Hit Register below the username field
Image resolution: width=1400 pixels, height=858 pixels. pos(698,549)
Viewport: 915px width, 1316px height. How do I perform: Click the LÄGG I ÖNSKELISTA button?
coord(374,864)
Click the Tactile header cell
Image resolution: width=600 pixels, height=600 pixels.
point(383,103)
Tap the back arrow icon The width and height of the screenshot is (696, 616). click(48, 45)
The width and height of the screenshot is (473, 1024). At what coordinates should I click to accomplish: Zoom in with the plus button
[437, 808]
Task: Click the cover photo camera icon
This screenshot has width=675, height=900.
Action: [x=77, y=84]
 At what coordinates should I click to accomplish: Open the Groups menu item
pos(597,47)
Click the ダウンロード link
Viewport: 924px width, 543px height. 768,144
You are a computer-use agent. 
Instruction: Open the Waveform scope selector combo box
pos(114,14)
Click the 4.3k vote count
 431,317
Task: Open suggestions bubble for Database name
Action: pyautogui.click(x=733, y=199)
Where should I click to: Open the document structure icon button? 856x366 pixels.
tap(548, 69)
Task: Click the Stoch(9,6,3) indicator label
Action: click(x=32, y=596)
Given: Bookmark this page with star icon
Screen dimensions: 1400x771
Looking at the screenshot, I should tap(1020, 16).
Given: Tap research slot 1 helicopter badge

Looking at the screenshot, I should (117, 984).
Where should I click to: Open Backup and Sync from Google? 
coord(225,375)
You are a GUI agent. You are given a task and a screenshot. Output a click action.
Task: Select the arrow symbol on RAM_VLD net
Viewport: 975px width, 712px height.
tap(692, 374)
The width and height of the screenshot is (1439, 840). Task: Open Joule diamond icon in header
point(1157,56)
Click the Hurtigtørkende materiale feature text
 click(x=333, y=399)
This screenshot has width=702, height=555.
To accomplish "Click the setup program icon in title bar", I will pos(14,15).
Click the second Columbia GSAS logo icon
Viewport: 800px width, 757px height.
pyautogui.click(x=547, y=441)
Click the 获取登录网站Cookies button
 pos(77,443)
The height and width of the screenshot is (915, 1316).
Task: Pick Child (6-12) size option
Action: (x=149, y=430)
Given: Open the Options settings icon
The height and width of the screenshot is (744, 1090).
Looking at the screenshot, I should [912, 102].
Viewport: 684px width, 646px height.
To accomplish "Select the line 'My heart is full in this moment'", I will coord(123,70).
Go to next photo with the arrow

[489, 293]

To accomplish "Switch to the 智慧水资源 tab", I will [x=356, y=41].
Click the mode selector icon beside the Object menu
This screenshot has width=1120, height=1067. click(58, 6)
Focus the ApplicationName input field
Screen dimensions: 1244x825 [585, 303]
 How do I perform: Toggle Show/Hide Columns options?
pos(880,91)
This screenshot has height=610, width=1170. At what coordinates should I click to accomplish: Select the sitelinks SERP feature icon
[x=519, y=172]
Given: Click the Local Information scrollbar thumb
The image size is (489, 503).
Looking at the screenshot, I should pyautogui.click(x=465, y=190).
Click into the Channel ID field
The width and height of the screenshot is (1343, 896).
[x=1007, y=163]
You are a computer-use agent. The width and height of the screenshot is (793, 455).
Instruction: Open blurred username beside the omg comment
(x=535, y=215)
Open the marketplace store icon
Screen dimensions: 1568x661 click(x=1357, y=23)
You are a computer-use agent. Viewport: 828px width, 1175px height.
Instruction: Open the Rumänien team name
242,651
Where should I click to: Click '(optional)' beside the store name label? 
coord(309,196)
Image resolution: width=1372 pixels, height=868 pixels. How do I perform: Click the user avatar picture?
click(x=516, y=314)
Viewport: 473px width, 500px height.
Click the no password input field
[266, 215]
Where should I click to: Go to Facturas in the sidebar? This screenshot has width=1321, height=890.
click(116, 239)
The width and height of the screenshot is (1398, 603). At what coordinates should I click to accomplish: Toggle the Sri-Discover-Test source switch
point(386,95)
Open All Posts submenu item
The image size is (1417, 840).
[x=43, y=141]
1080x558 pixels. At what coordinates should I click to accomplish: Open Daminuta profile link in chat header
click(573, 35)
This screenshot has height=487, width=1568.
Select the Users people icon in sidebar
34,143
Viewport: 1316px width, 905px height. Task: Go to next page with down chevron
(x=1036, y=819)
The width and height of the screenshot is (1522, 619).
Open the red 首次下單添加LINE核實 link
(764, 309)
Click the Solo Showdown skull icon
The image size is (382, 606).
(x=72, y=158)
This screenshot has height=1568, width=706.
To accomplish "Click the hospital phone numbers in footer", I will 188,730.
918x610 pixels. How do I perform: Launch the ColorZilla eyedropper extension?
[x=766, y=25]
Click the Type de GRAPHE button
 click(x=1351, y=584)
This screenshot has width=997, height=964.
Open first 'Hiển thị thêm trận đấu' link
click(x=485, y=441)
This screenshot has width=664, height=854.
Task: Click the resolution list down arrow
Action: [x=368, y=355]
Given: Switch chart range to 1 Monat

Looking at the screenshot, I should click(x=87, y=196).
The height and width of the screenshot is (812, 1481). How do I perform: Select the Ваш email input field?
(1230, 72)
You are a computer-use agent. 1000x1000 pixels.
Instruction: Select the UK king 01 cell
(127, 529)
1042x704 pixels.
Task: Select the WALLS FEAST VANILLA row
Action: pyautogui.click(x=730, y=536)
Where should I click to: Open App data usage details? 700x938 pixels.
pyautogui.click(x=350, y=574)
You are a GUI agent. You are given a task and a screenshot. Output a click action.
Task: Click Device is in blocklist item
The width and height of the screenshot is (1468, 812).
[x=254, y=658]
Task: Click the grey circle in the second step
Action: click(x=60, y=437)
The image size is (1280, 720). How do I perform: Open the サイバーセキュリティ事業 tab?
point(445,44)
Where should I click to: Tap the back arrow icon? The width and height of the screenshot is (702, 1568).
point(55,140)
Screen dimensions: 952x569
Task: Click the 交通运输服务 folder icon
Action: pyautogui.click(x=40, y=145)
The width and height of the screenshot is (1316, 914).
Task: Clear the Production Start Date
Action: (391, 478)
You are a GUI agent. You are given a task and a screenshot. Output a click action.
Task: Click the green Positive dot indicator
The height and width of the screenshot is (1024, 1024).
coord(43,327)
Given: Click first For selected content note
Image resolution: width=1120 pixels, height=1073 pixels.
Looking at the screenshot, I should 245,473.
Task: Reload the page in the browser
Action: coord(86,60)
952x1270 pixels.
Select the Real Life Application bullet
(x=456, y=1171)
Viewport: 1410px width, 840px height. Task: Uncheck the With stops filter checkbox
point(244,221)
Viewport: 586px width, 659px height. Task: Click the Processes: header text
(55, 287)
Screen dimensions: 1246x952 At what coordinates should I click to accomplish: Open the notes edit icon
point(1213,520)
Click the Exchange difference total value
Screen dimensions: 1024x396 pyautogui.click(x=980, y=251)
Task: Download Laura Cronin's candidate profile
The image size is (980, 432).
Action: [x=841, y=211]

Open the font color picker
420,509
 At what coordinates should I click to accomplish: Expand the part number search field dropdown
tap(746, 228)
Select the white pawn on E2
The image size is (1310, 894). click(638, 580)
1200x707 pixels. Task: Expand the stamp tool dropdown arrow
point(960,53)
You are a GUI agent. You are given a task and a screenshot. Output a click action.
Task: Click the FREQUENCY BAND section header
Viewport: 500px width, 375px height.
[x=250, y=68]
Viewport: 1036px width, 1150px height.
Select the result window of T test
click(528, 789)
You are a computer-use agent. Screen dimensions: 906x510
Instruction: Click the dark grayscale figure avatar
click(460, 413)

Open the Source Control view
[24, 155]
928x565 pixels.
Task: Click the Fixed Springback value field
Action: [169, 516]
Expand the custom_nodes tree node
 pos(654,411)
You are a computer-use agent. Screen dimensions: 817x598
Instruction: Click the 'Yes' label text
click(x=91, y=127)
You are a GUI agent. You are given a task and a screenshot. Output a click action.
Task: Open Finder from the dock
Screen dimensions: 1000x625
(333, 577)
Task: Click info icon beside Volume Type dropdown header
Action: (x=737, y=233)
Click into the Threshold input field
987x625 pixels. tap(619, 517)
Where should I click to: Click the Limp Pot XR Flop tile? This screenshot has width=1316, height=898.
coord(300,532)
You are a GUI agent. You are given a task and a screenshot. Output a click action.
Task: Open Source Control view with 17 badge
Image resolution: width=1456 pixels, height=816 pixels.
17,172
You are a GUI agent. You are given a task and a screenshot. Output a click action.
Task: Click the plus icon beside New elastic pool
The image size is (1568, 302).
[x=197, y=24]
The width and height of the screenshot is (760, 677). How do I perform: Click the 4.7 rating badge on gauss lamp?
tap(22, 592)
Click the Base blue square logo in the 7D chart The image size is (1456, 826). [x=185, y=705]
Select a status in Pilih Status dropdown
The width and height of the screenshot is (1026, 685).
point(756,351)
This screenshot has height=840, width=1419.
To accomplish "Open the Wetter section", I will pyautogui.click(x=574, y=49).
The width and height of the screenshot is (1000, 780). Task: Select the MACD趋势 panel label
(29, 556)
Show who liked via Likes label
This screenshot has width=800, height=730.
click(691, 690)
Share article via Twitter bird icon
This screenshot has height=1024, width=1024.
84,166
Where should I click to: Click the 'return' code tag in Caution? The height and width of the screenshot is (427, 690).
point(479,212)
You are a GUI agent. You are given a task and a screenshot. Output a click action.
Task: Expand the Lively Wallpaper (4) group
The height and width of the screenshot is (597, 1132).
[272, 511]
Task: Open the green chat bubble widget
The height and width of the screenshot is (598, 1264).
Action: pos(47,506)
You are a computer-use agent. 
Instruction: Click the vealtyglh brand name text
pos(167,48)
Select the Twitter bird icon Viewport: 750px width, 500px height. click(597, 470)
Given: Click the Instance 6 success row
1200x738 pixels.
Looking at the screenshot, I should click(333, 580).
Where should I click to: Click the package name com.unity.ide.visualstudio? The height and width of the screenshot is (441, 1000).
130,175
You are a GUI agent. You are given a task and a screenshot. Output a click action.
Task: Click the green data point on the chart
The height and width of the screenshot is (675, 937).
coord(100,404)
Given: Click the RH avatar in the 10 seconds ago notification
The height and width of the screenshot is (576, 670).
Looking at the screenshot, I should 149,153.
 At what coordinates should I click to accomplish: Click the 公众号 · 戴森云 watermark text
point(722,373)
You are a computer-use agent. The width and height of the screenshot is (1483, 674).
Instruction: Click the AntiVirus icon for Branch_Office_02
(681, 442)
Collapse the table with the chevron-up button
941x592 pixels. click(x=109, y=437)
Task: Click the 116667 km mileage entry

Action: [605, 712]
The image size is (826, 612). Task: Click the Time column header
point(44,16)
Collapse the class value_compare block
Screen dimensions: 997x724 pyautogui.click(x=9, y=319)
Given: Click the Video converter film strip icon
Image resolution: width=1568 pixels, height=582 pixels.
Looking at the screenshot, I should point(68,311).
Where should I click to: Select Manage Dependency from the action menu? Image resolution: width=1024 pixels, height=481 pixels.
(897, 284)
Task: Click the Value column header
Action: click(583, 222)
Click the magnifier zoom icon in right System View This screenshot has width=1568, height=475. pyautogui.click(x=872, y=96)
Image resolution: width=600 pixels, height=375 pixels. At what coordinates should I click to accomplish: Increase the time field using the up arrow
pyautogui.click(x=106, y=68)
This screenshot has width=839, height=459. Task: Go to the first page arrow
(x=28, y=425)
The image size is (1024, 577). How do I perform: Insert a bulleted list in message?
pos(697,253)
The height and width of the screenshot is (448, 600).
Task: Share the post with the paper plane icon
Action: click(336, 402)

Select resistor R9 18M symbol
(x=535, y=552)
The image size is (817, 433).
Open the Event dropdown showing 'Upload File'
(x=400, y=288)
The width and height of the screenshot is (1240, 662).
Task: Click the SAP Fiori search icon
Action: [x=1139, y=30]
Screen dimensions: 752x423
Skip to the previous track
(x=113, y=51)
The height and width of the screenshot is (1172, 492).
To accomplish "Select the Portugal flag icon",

» **Aim of the task**
Please make an exact copy of the lines above from the line with "Where should I click to: Click the 'return'" through the line with "Given: Click the Instance 6 success row", both ends included.

» **Response to the exercise**
Where should I click to: Click the 'return' code tag in Caution? The height and width of the screenshot is (427, 690).
point(479,212)
You are a GUI agent. You are given a task and a screenshot. Output a click action.
Task: Expand the Lively Wallpaper (4) group
The height and width of the screenshot is (597, 1132).
[272, 511]
Task: Open the green chat bubble widget
The height and width of the screenshot is (598, 1264).
Action: pos(47,506)
You are a computer-use agent. 
Instruction: Click the vealtyglh brand name text
pos(167,48)
Select the Twitter bird icon Viewport: 750px width, 500px height. click(597, 470)
Given: Click the Instance 6 success row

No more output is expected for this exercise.